== Segment start ==

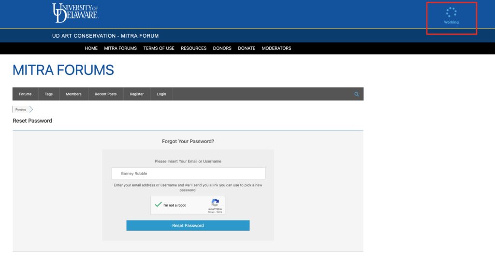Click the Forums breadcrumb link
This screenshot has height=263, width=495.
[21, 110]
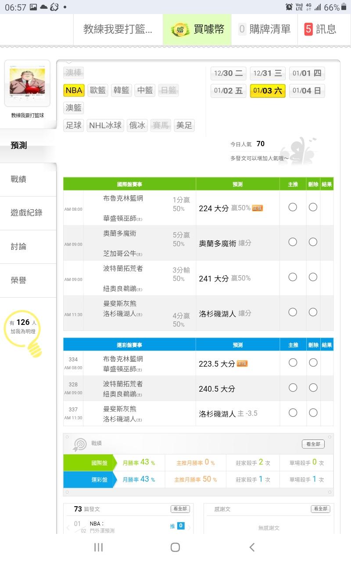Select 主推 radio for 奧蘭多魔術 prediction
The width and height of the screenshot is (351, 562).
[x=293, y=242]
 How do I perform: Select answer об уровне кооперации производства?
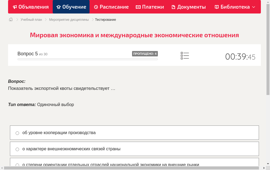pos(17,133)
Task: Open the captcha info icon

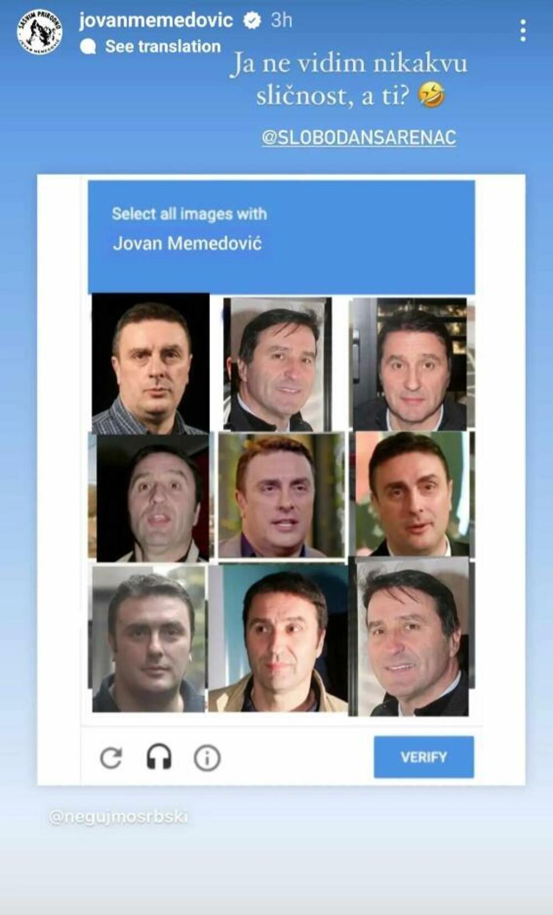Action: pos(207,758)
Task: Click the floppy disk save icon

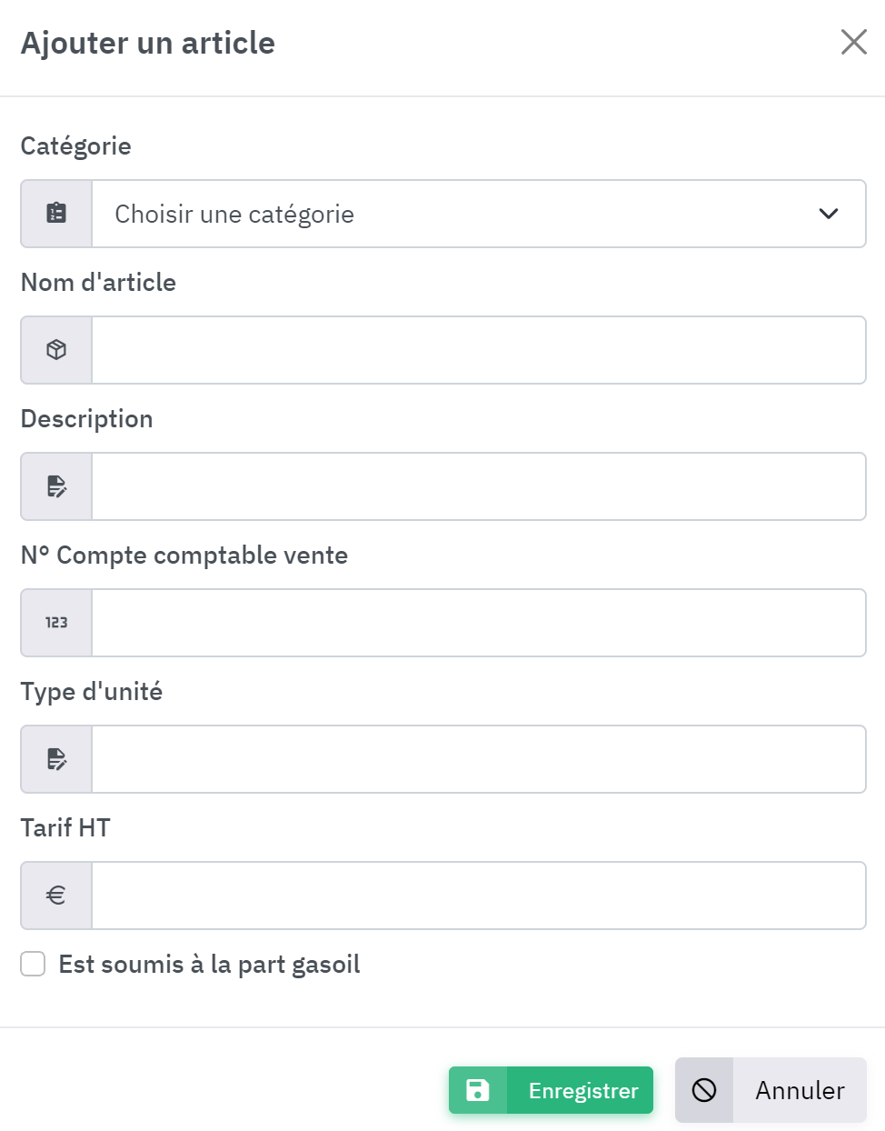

== Segment end ==

Only exact repeats of the lines from the one containing "How do I perform: Select" through the end of the listing above are wanted here; pictures are not.

 How do I perform: Select answer об уровне кооперации производства?
pos(17,133)
Task: Open the captcha info icon

Action: pos(207,758)
Task: Click the floppy disk save icon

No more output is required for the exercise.